As I sit here on the plane to Dublin, I’m reflecting on how Dan and I have barely been apart since we first met, minus a few stag and hen dos and the occasional work trip. Ironically, the first six months of our relationship were spent long-distance, me in Australia, Dan in England. What started as a brief whirlwind romance before I left turned into an unexpected love story that defied geography and logic. Looking back, I realise that experience built a foundation of trust that’s carried us through everything since.

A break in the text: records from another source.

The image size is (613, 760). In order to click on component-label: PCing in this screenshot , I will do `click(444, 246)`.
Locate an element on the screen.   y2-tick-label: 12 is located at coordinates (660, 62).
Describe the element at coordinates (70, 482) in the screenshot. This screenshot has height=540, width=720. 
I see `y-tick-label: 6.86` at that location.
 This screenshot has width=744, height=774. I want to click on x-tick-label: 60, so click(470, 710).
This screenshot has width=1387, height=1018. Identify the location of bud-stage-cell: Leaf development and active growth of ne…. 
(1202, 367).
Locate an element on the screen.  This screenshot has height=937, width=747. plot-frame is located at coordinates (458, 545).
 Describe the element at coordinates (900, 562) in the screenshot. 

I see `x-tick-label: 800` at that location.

This time, the stakes feel higher, there are children involved, a decade of life shared, and a million more responsibilities, but the trust and love are the same. That thought gives me a sense of calm, even as the guilt of this weekend lingers.
Speaking of guilt, let’s not forget my bad habit of burning myself out in the name of “deserving” a break. I’ve spent the last week overthinking and over-preparing, leaving my tank almost empty for this trip. But hey, I’m off to Dublin!! A city where Guinness is practically medicinal. A few pints of iron-rich goodness, and I’ll hopefully be restored just in time to tackle what’s waiting for me back home.
So here we are, four days to go, and the countdown continues. Next stop: navigating a weekend of guilt and Guinness while trying to remind myself that this isn’t just about survival—it’s about showing up for the people I love, in all the ways I can.
The luck of the Irish, and all that.